Reading text.
-*-
Update: I noticed that some feeds weren't showing favicons even though their sites had them, and it turned out to be because the entire feed was a single line which didn't work with sed. I've changed to use perl instead.
Early last week,
Chris Shiflett tweeted about adding favicons to a planet's blogroll for sites that have them. Now I'd considered setting up
PlanetPlanet in the past, but had never gotten down to it. Since I was already in the middle of a site redesign, I figured it was a good time to start.
Setting up
planet bluesmoon was fairly straighforward. I just followed the instructions in the INSTALL file. I was also very pleased to see that it uses the
python implementation of HTML::Template because I'm the author of the
Java implementation (Also the last Java project I worked on) and am very familiar with the syntax and tricks of the trade.
Once set up, I went back to Chris' site since he'd also mentioned that he'd be posting his
favicon code on github. Unfortunately, at this time, the only thing there is the README file, and well, patience is not one of my virtues, so I decided to write my own.
One advantage that I did have though, was Chris' tweets about the process which made a note of all the problems he ran into.
I ended up with
this shell script that does a fairly good job, and can be run through cron (although I don't do that). It's made to specifically work with planet's
config.ini
file, and edits the file in-place to add the icon code. This is how it works
Translating feed URL to favicon URL
This code pulls out all feed URLs from the file. I'm assuming here that they're all http(s) URLs.
sed -ne '/\[http/{s/[][]//g;p;}' $file
For each URL returned, I run this code which pulls down the feed using curl, and then uses perl to extract the home site's URL. I then check for the link in the feed assuming the feed is in the RSS2.0 or Atom 1.0 formats. I could have looked at the content-type header and figured out which it was, but as Chris pointed out, content-type headers are often wrong. The perl code first splits the feed into multiple lines to make it easier to parse.
curl -m 10 -L $feedurl 2>/dev/null | \
perl -ne "
s/></>\\n</g;
for (split/\\n/) {
print \"\$1\\n\" and exit
if /<link/ &&
(/<link>(.*?)<\\/link>/ ||
(/text\\/html/ && /alternate/ && /href=['\"](.*?)['\"]/)
);
}
"
I then pull out the domain from the site's URL. I'll need this if the link to the favicon is a relative URL. Again, I'm assuming http(s) and being a little liberal with my regexes to work in all versions of sed.
-*-
Given information.
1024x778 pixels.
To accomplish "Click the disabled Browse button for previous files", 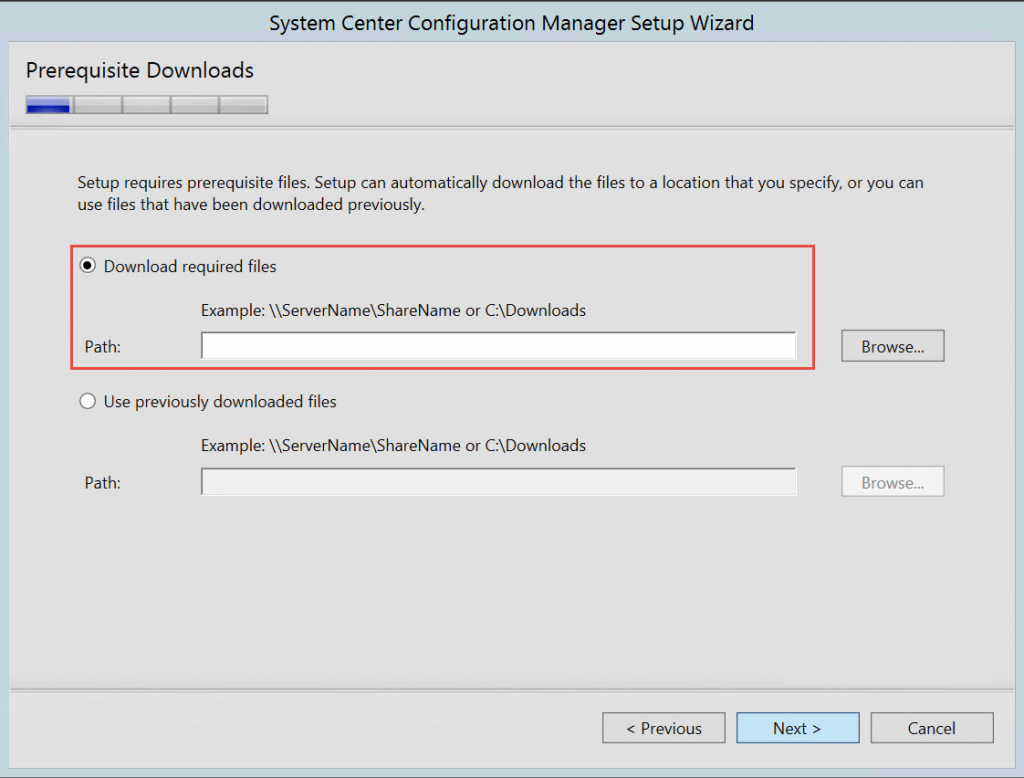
-*-
What the exercise asks. According to the post on adding favicons to a planet blogroll, why did some feeds fail to show favicons even though their sites had them?

Completed exercise. Each such feed was a single line, which did not work with sed.